Cependant, Goya, plus que tout autre, incarne cette transition entre un classicisme coloré et une peinture de l’ombre. Sa surdité l’a enfermé dans le silence et a libéré une part obscure de son imaginaire. C’est après 1793 que surgissent ses œuvres les plus troublantes, les plus violentes, les plus hantées. La série des Caprices, satiriques et noirs, puis les Désastres de la guerre, ou encore les Peintures noires murales de sa maison de la Quinta del Sordo («La Maison du Sourd») sont autant de cris muets, d’explosions de douleur que seule la peinture pouvait faire entendre. Dans ces fresques, les formes humaines se déforment, les visages hurlent sans son, les monstres de la raison prennent corps. Le mal qui le ronge s’infiltre jusque dans son style, dans la matière même de sa peinture. Il peint plus sombre. Et toujours avec les mêmes pigments, les mêmes poudres toxiques.

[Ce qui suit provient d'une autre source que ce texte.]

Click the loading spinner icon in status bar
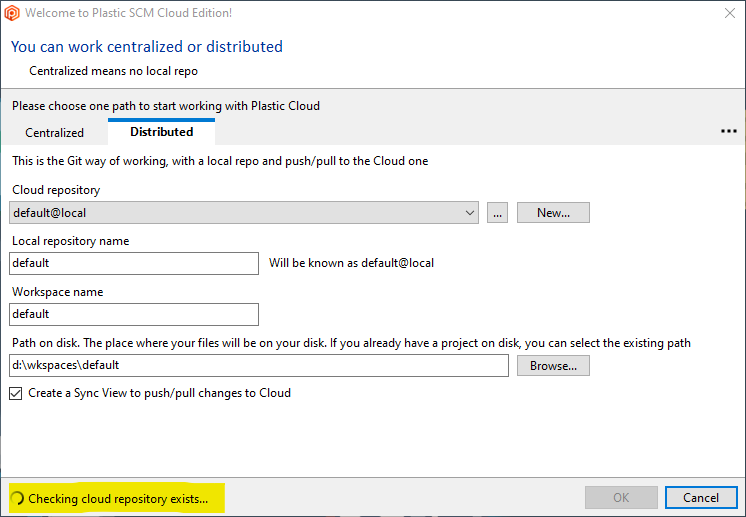This screenshot has width=746, height=517. pyautogui.click(x=17, y=498)
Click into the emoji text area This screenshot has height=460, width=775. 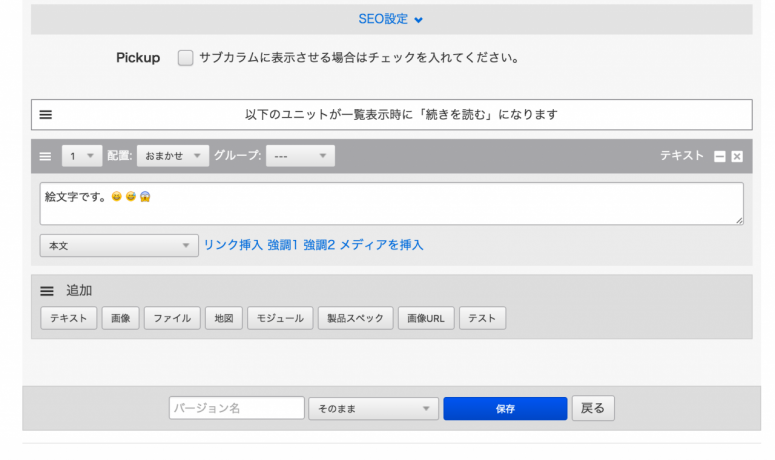coord(391,204)
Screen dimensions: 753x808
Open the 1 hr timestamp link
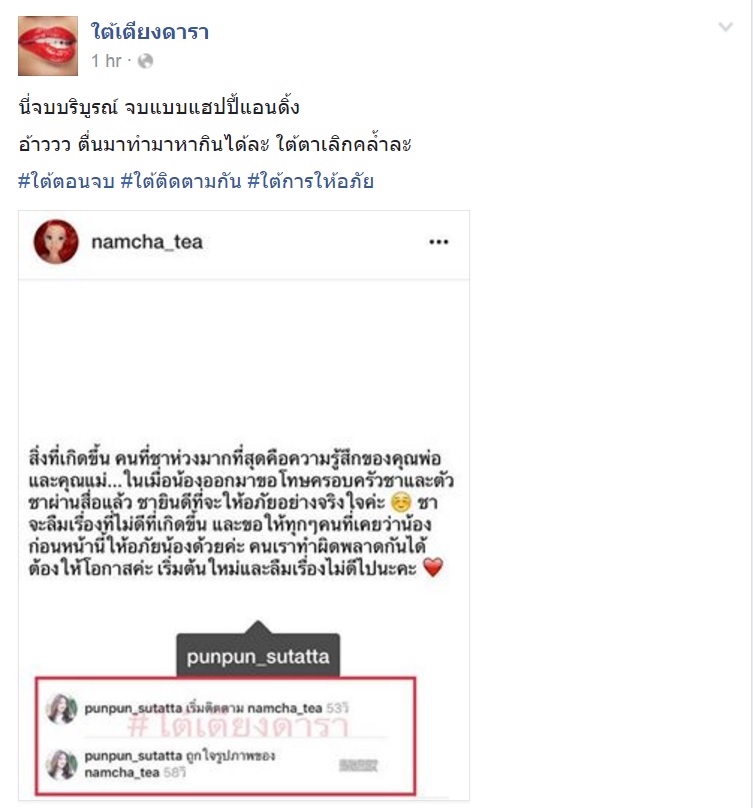tap(106, 61)
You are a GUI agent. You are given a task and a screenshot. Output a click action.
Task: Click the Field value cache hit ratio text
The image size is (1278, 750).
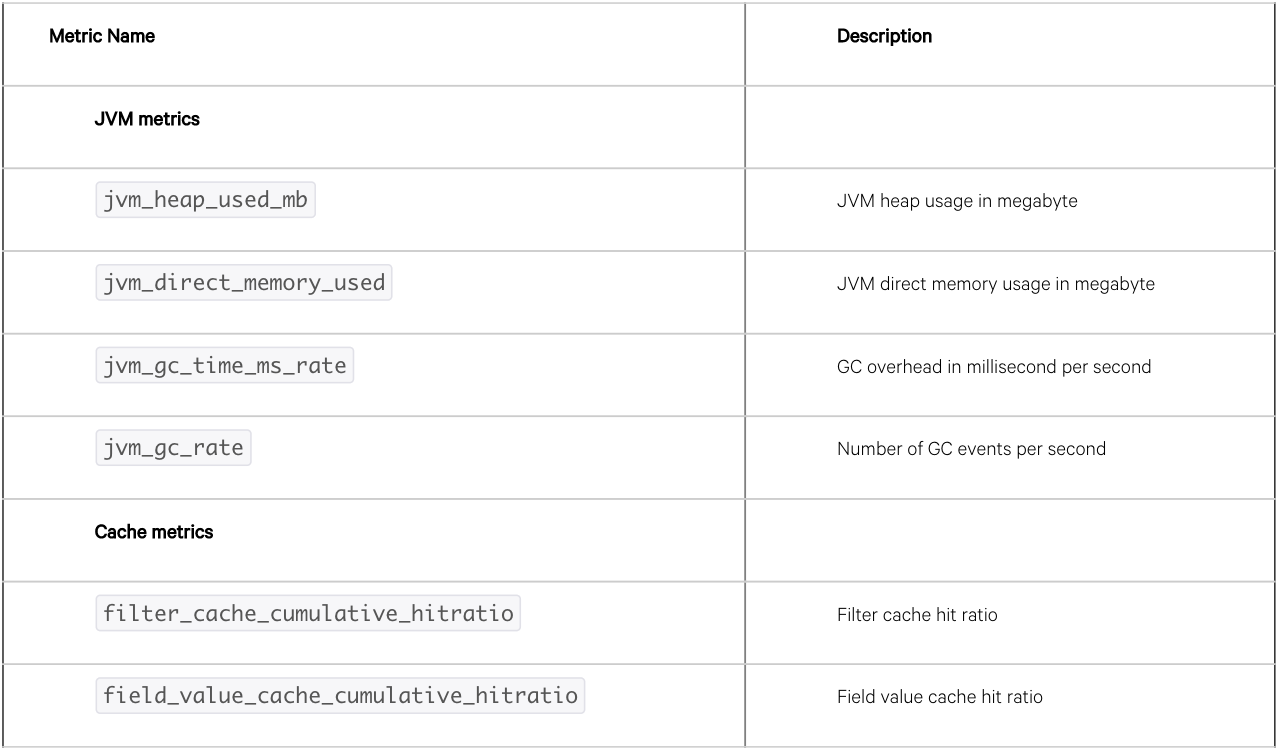coord(939,697)
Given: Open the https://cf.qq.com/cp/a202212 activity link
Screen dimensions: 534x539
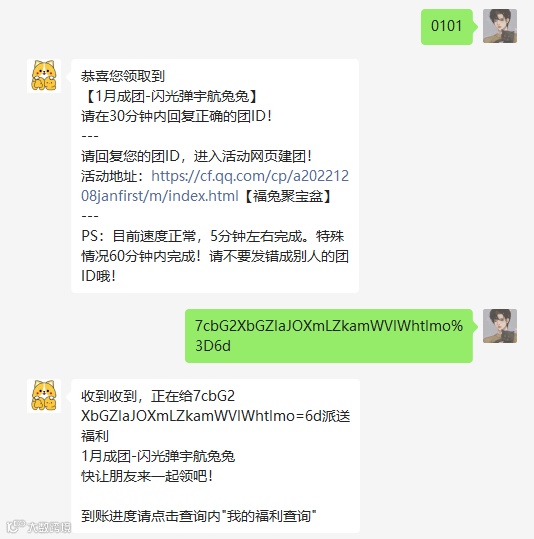Looking at the screenshot, I should click(250, 176).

Le paradoxe est cruel. Ce qui lui donne sa puissance artistique est aussi ce qui le détruit lentement. On raconte que Goya souffrait de cauchemars violents, de visions grotesques, et que son humeur s’était profondément assombrie avec les années. Sa correspondance évoque des troubles persistants, une fragilité croissante, mais une énergie créatrice qui ne faiblit pas. Au contraire. Privé d’audition, Goya développe une forme de peinture «interne», tournée vers les tensions de l’âme et les monstres de l’inconscient. Certains historiens de l’art y voient un précurseur de Freud, ou du moins un pionnier de l’expression du traumatisme à travers l’image. Le silence devient peinture, et la peinture, cri.

On ne saura jamais avec certitude si le plomb a précipité la surdité de Goya, ou si celle-ci fut provoquée par une infection virale comme la maladie de Vogt-Koyanagi-Harada ou la syphilis tertiaire. Mais la présence de plomb dans son environnement quotidien, combinée aux symptômes qu’il a décrits, renforce sérieusement cette hypothèse toxique. L’empoisonnement chronique au plomb est lent, insidieux, difficile à diagnostiquer sans analyses modernes. Il ronge les nerfs, altère l’humeur, détruit les fonctions sensorielles. Ironie tragique, ce sont les mêmes couleurs qui donnaient vie à ses tableaux, ces rouges brillants, ces blancs lumineux, ces jaunes acides, qui portaient en elles les germes de sa déchéance physique.

Francisco de Goya meurt en 1828, à Bordeaux, loin de sa patrie, entouré de peu de monde, presque oublié par les puissants. Peut-être parce que, privé de l’ouïe, il avait compris plus tôt que les autres que le monde moderne serait dissonant. Sa surdité, fruit d’un poison lent, a été peut-être le prix à payer pour une vision plus aiguisée. Il n’est pas le seul à avoir souffert pour sa palette. Mais il est l’un des rares à avoir transformé ce poison en or noir.